··· Entries shown ···
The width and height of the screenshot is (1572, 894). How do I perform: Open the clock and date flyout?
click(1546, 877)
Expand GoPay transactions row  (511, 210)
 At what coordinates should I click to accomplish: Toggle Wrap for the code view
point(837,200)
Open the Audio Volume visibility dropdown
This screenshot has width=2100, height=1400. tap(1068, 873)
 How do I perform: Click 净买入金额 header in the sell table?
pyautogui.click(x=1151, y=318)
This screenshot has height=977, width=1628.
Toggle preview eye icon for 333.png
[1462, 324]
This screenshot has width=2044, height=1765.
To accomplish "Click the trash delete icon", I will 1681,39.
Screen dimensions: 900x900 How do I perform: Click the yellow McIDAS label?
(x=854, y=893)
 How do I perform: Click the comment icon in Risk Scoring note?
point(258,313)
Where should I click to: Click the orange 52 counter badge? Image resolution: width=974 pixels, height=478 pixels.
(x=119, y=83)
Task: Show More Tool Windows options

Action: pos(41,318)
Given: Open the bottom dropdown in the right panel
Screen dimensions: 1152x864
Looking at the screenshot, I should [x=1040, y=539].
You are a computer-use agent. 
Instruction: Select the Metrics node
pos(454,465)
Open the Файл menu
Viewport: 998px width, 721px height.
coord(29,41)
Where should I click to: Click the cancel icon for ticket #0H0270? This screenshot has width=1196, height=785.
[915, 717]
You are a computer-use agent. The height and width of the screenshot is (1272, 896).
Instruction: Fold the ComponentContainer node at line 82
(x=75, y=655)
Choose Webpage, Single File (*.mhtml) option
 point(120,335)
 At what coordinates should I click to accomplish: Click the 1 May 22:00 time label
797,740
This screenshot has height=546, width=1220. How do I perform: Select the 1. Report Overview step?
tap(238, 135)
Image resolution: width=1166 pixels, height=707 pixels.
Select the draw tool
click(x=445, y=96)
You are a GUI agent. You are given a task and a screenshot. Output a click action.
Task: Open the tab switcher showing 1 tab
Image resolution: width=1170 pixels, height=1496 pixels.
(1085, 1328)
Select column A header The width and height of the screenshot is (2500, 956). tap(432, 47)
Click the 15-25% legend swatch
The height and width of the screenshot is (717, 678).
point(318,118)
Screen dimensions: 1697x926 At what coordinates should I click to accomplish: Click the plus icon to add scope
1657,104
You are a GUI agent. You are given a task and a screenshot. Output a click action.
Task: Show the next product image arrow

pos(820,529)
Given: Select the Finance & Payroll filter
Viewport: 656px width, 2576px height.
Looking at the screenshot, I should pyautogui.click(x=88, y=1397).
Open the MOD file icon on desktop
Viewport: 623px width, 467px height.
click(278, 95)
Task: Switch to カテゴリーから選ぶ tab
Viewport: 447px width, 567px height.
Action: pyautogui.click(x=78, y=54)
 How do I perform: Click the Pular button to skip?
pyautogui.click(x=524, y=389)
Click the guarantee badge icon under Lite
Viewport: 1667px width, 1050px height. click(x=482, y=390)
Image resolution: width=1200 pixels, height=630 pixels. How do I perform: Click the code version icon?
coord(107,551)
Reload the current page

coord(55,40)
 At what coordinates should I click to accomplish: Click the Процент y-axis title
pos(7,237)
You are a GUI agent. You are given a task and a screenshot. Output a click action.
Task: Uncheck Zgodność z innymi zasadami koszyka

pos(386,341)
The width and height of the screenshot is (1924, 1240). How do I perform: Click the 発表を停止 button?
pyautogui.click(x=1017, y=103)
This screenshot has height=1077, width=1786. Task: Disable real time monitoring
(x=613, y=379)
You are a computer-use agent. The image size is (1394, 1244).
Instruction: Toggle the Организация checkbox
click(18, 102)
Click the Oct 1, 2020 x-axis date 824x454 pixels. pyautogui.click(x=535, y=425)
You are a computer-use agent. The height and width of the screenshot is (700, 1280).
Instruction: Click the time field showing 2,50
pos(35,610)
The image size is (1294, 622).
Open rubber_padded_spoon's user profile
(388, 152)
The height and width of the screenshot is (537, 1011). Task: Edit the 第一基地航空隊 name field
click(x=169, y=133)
···
[What is required] Locate every line of the records that contains the string "showing", matching case exactly, and copy each such line in full.

[Problem solution]
Task: Open the tab switcher showing 1 tab
Instruction: Click the time field showing 2,50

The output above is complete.